Proteinuric renal disease
- albumin to creatinine ratio
- chronic kidney disease
- nephrotic syndrome
- protein to creatinine ratio
- proteinuria
Proteinuria is a cardinal feature of renal disease and an important clinical finding because it:
is a marker for the presence of renal disease
is an independent and powerful risk factor for the development of cardiovascular disease.3
This review will focus on the causes of proteinuria, the approach to evaluating patients with proteinuria and general management principles for proteinuric patients.
Normal urine protein composition
Under normal conditions the low molecular weight proteins and albumin that are filtered from plasma into the early tubular fluid are almost completely reabsorbed in the proximal tubules. This results in a normal daily urinary protein excretion of less than 150 mg, of which only approximately 10 mg is albumin. More than 150 mg of proteinuria per day is regarded as abnormal, although it is now appreciated that early renal disease (particularly in diabetic patients) is associated with low level albuminuria (30–300 mg per day) (ie microalbuminuria). An increase in proteinuria can be identified in a number of clinical contexts.
Types of proteinuria
‘Functional’ proteinuria
Transient subnephrotic proteinuria, ‘functional proteinuria’, can occur following exercise or in association with fever or heart failure. It is benign and probably mediated by glomerular haemodynamic changes.4
Overflow proteinuria
Overflow proteinuria is caused by the increased filtration of low molecular weight proteins through a normal glomerular barrier. It is most commonly associated with increased free light-chain production in myeloma (Bence Jones proteinuria). It should be suspected if the urine dipstick is negative (dipsticks are albumin specific) when other tests indicate significant proteinuria.
Tubular proteinuria
Injury to the tubulointerstitial compartment results in the loss both of the proteins that are normally filtered and reabsorbed and of those released by tubular epithelial cells in response to injury.5
Orthostatic proteinuria
Orthostatic proteinuria is a benign condition characterised by proteinuria only when in the upright position. Proteinuria is absent in early morning samples but appears in samples collected later in the day. It is not associated with haematuria, the glomerular filtration rate (GFR) is preserved, and the prognosis is uniformly good.6
Glomerular proteinuria
Glomerular disease causes an increase in the permeability of the glomerular capillary wall to macromolecules (particularly albumin) and results in glomerular proteinuria. It is persistent and may be associated with haematuria and reduced GFR.

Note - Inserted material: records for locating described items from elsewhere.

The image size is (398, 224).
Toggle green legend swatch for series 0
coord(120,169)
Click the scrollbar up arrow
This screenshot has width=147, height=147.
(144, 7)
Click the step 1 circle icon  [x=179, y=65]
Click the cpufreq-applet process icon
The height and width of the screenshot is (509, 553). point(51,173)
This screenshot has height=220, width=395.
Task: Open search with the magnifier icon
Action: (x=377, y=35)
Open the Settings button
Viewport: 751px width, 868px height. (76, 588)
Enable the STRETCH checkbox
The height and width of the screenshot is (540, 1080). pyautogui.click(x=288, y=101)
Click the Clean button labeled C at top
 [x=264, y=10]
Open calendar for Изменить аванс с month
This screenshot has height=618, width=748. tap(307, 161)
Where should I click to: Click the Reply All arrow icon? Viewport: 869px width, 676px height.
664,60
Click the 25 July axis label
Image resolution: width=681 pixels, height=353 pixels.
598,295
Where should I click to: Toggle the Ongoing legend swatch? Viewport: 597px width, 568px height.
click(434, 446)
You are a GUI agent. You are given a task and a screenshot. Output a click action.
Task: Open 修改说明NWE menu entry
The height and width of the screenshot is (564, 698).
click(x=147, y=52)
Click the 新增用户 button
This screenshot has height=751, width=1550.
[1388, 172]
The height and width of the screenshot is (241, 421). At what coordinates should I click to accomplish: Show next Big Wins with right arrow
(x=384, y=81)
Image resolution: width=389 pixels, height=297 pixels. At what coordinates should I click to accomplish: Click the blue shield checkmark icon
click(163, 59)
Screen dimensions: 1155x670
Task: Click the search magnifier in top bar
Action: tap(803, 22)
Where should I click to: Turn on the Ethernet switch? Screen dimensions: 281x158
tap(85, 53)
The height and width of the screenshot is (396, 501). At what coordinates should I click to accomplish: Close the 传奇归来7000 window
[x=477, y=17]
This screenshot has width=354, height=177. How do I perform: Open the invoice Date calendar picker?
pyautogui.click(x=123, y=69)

Presentation of proteinuric disease
Asymptomatic proteinuria
Most patients with proteinuria are asymptomatic and are identified when the urine is tested either as part of the:
evaluation for some key life event (eg life insurance application, armed forces recruitment), or
screening process for high-risk individuals (Table 1).
Symptomatic proteinuria
Nephrotic syndrome. The nephrotic syndrome comprises the following constellation of symptoms:
heavy proteinuria: above 50 mg/kg/day (ie >3.5 g/day in a 70 kg adult)
hypoalbuminaemia
oedema
hyperlipidaemia (and lipiduria).
Patients typically present with oedema, characteristically observed in a periorbital distribution on waking. Progressive oedema then develops with ankle, sacral and genital involvement. Pleural effusions and ascites may also develop. Leukonychia results from hypoalbuminuria, and xanthelasma may also be seen.7 Patients with this level of proteinuria may describe frothing of the urine on micturition. The common causes of nephrotic syndrome are shown in Table 2.
Nephritic syndrome. The nephritic syndrome comprises:
oedema
hypertension
proteinuria with significant hematuria
reduced GFR.
Patients typically present with reduced urine output, and often describe urine as having a smokey or Coca-Cola colour. Ankle oedema is often present but is less marked than in the nephrotic syndrome. Hypertension is usual and may be severe. Nephritic syndrome often occurs with evidence of systemic disease (see Table 2).8
Evaluation of proteinuria (Fig 1)
If proteinuria has been detected on a urine dipstick, dipstick testing should be repeated three times to determine whether it is persistent. Trace positivity can be ignored since the dipsticks are very sensitive. The urine should be cultured. For persistent abnormalities, quantification of the proteinuria is necessary.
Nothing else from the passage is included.